I remember that for at least a year after I learned to drive, I was always at least a little bit scared when I got on a freeway. But after a couple years of driving, I would merge and zip along with no more worries than I felt lounging on my sofa, as long as nothing went wrong.

(Like yesterday, when a simple non-freeway drive home included one driver anticipating the light turning green and nearly colliding perpendicularly to me as I proceeded through the yellow light, and then another driver doing the exact same thing when I had the right of way and they attempted to drive across the road despite not having any light at all. What the hell, people?)

And yet, though I have been writing seriously for many more years than I have been driving, every time I start something new or move into a new phase of something already started, like going from outline to script, or the first rewrite, or even just at random, I stare at the blank screen with the exact same amount of absolute terror that I presumably felt the first time I ever got the idea of writing professionally, and then sat down to write. (I don't recall that first time, but I'm sure I was just as neurotic then as I am now.)

From: [identity profile] cleverpunition.livejournal.com


This is the reason my novel is still thirty pages from being complete, after seven months. At one point, I had full-on anxiety attacks, just from sitting in front of the computer. No, seriously-- a PHYSICAL reaction. I swear, it's almost like I'm afraid of finishing it...
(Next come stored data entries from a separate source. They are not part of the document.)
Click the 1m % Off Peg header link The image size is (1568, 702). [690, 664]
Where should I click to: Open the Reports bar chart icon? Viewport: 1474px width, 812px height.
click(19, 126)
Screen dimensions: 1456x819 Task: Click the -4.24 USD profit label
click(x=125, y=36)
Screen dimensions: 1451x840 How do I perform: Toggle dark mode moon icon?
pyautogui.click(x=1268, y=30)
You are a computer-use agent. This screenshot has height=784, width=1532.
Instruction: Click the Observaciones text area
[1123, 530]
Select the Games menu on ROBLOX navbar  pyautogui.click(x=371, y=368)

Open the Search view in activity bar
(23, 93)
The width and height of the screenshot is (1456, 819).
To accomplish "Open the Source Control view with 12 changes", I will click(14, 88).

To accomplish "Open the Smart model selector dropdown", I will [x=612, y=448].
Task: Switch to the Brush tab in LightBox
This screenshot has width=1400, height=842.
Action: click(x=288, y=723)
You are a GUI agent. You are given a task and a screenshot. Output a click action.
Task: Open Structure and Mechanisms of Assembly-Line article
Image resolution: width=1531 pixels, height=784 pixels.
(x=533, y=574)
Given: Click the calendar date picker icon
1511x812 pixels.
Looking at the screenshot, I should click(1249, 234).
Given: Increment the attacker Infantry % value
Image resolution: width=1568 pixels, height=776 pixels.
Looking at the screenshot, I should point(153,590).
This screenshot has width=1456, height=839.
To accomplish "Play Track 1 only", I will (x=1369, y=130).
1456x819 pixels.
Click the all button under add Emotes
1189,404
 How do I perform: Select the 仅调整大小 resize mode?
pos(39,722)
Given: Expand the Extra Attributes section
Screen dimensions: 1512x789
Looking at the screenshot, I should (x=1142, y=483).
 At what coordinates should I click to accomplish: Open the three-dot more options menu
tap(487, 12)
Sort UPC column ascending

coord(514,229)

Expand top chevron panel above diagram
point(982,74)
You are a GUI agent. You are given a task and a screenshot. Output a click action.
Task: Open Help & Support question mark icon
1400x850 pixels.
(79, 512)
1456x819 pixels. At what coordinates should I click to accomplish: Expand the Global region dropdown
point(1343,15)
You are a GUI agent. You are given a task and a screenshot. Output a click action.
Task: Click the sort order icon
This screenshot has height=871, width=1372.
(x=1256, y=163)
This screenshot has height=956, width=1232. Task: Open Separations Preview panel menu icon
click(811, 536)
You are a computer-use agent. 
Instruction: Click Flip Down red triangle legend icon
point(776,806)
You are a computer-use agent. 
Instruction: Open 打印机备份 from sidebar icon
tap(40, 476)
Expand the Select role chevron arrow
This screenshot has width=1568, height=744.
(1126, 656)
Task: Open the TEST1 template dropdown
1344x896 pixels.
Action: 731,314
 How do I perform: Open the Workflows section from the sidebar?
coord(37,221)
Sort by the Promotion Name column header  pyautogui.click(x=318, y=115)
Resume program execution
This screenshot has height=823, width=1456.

From: [identity profile] rachelmanija.livejournal.com


Oh, I forgot to mention the fear of completing a project. That exists too. I assume because once it's done, there is no excuse to not show it to people, which carries the possibility of revealing it for the Worst Thing Evar.

From: [identity profile] cleverpunition.livejournal.com


Bingo.

And let's not forget the lingering anxieties that a.) you failed to do the piece justice or b.) it may be the best work you've ever done, and now there's nothing left.

oh shit. I probably shouldn't have reminded you, huh?

;)
~kym
oyceter: teruterubouzu default icon (Default)

From: [personal profile] oyceter


Yeah, me too. So far I have managed to avoid that for fic by telling myself assiduously that fic doesn't matter. (note: this is not to say that fic doesn't matter; I love it and think it does, but this seems to be the only way of psyching myself out so that I actually write instead of staring blankly at the screen)

Alas, that is not working for school papers, as I stared in terror at the blank screen for hours and hoped that my professor would not think I was stupid after reading it.

From: [identity profile] coffeeem.livejournal.com


I think it may be because, with writing, it's never the same highway, or the same car, or the same gearshift pattern. Heck, sometimes it's not even a car at all. A certain degree of gut-spinning terror may just be part of the normal response.

From: [identity profile] gweniveeve.livejournal.com


Hehe, for me driving got comfortable only up to a point -- driving in city traffic is always going to give me the heeby-jeebies because it's so stressful to have to drive so defensively on lanes that are still too narrow.

I am glad to hear that writing is still terrifying for you. It's not writing itself that terrifies me (I can ramble my head off) but the pressure to write something decent is still strong -- mainly when I'm in a time crunch. That gives me the worst writer's block ever.